Okuma Metni –
Damat Berat Albayrak’ın kontrolündeki Sabah Gazetesi’nin hedef aldığı Adalet Bakanı Abdulhamit Gül, “Nerede ahlaksızca bir saldırı varsa, bilin ki, orada FETÖ’nün bir tezahürü vardır. Daha düne kadar FETÖ’cülerle aynı maklubeye kaşık sallayanlar bugün çıkıp bize FETÖ ile mücadele dersi vermeye kalkışmasınlar” dedikten sonra şöyle devam etti:
“Kimse asil şerefli Türk yargısına saldırmaya kalkmasın. Türkiye, FETÖ, PKK/PYD/YPG ve DEAŞ gibi terör örgütleriyle eş zamanlı mücadele ediyor. Bu mücadeleyi taviz vermeden sürdüreceğiz.”
Gül’ün bu tepkisinin hemen ardından Adalet Bakanlığı’ndan, “FETÖ”yle bağlantılarını cümle alemin bildiği, CHP Lideri Kemal Kılıçdaroğlu’nun da sık sık, “Bu adamı kim koruyor?” diye sorduğu Fettah Tamince hakkında verilen “Takipsizlik” kararının kaldırılması için “Kanun yararına bozma” hamlesi geldi.
Tamince’nin avukatlığını Saray’a yakın isimlerin yaptığı bilindiği için sözkonusu gelişme, “Kim olursa olsun üzerine gidilecek ve FETÖ borsasına el atılacak” mesajı olarak yorumlandı.
-Antalya’da Neler Oldu?-
Ancak Adalet Bakanı Gül adına Bakan Yardımcısı Şaban Yılmaz imzasıyla Yargıtay Cumhuriyet Başsavcılığı’na yapılan “Kanun yararına bozma” talebinde üzerinde hiç durulmayan önemli bir ayrıntının yer aldığı ortaya çıktı.
Bu ayrıntıdan önce Fettah Tamince dosyasının Antalya ayağında neler yaşandığını özetleyelim.
2009 yılında Sincan Ağır Ceza Mahkemesi Başkanıyken, eski Başbakan Necmettin Erbakan’ın da hapis cezasına mahkum olduğu “Kayıp trilyon” davasındaki takipsizlik kararını kaldırıp, RP Genel Başkan yardımcısı olduğu dönemde şüpheliler arasında bulunan 11. Cumhurbaşkanı Abdullah Gül’ün yargılanmasını isteyen eski Hakim Osman Kaçmaz, “Nitelikli dolandırıcılık, zimmet, güveni kötüye kullanma ve terör örgütüne üye olma” suçlarından Fettah Tamince başta olmak üzere, 8 isim, ayrıca Gaye Vakfı ve Uluslararası Antalya Üniversitesi yetkilileri hakkında suç duyurusunda bulundu.
Antalya Cumhuriyet Başsavcılığı 10 Mayıs 2018’de “Kovuşturmaya yer yok” kararı verdi.
İtiraz üzerine dosya Antalya 3. Sulh Ceza Hakimliğine gitti ve 14 Ağustos 2018’de “Kovuşturmaya yer yok” kararı kaldırıldı.
İddialara göre, bundan sonra kararı veren Hakim önce izne ayrıldı. Ardından Ticaret Mahkemesi üyeliğine atandı.

Görev –
Fettah Tamince dosyasını konu alan metinden "Gül’ün bu tepkisinin" ifadesiyle başlayıp "aldığı ortaya çıktı." ifadesine kadar süren bölümü hiçbir değişiklik yapmadan yazınız.

Sağlanan Veriler –

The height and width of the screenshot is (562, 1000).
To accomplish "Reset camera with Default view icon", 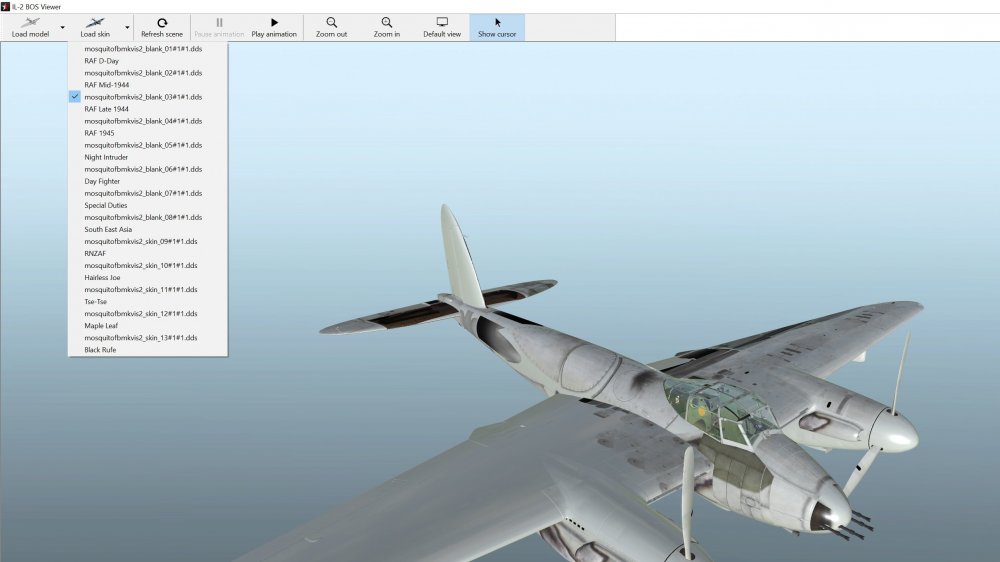I will point(441,22).
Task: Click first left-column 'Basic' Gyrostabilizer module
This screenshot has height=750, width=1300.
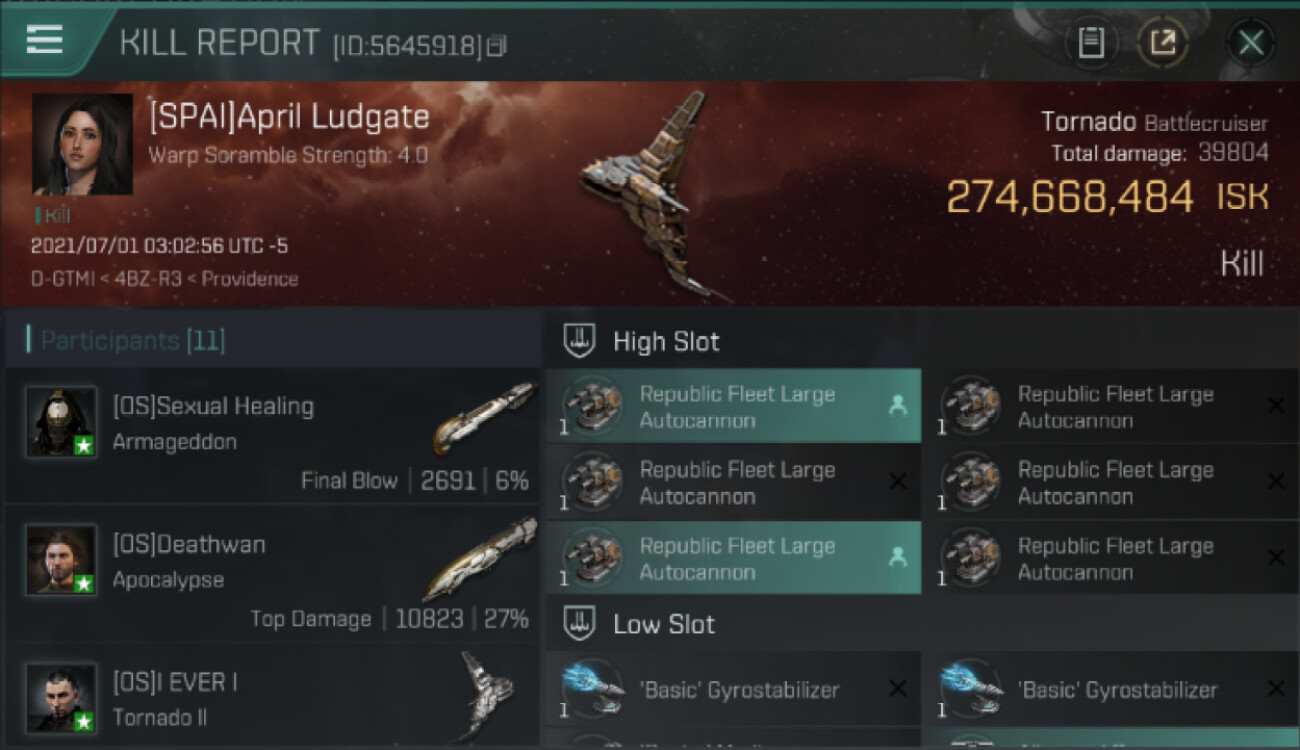Action: pos(734,689)

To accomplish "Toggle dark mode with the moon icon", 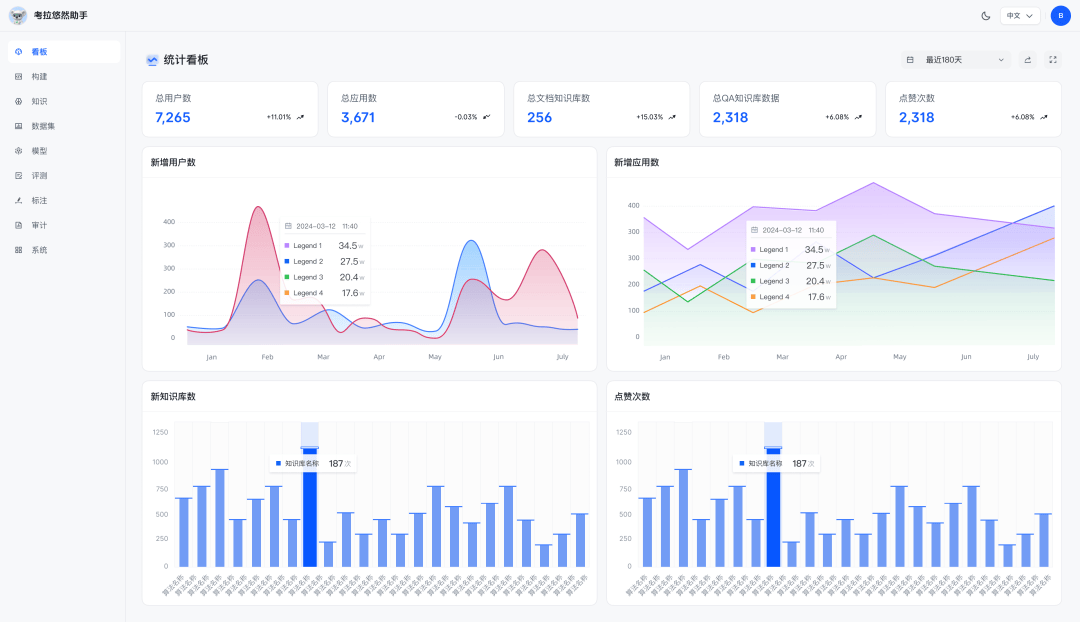I will tap(985, 16).
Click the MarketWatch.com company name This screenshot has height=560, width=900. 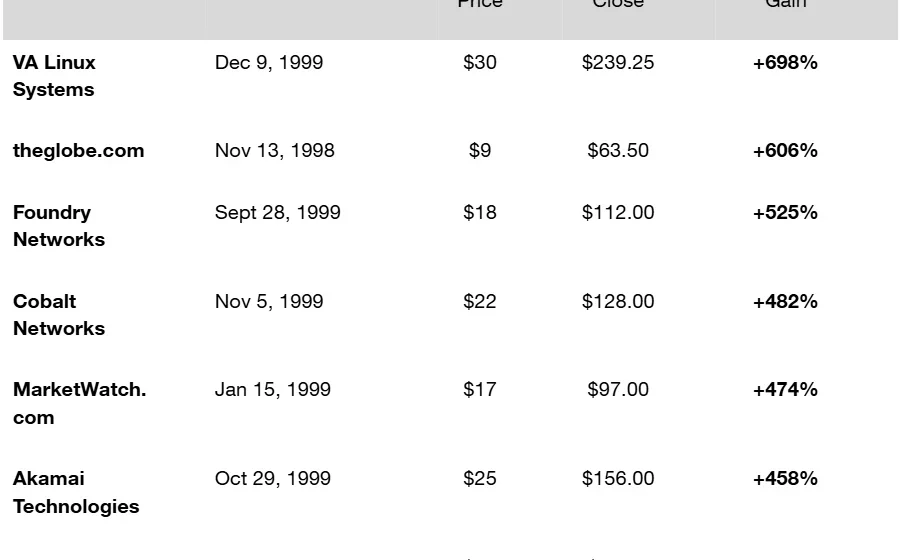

Görev Sonucu –
Gül’ün bu tepkisinin hemen ardından Adalet Bakanlığı’ndan, “FETÖ”yle bağlantılarını cümle alemin bildiği, CHP Lideri Kemal Kılıçdaroğlu’nun da sık sık, “Bu adamı kim koruyor?” diye sorduğu Fettah Tamince hakkında verilen “Takipsizlik” kararının kaldırılması için “Kanun yararına bozma” hamlesi geldi.
Tamince’nin avukatlığını Saray’a yakın isimlerin yaptığı bilindiği için sözkonusu gelişme, “Kim olursa olsun üzerine gidilecek ve FETÖ borsasına el atılacak” mesajı olarak yorumlandı.
-Antalya’da Neler Oldu?-
Ancak Adalet Bakanı Gül adına Bakan Yardımcısı Şaban Yılmaz imzasıyla Yargıtay Cumhuriyet Başsavcılığı’na yapılan “Kanun yararına bozma” talebinde üzerinde hiç durulmayan önemli bir ayrıntının yer aldığı ortaya çıktı.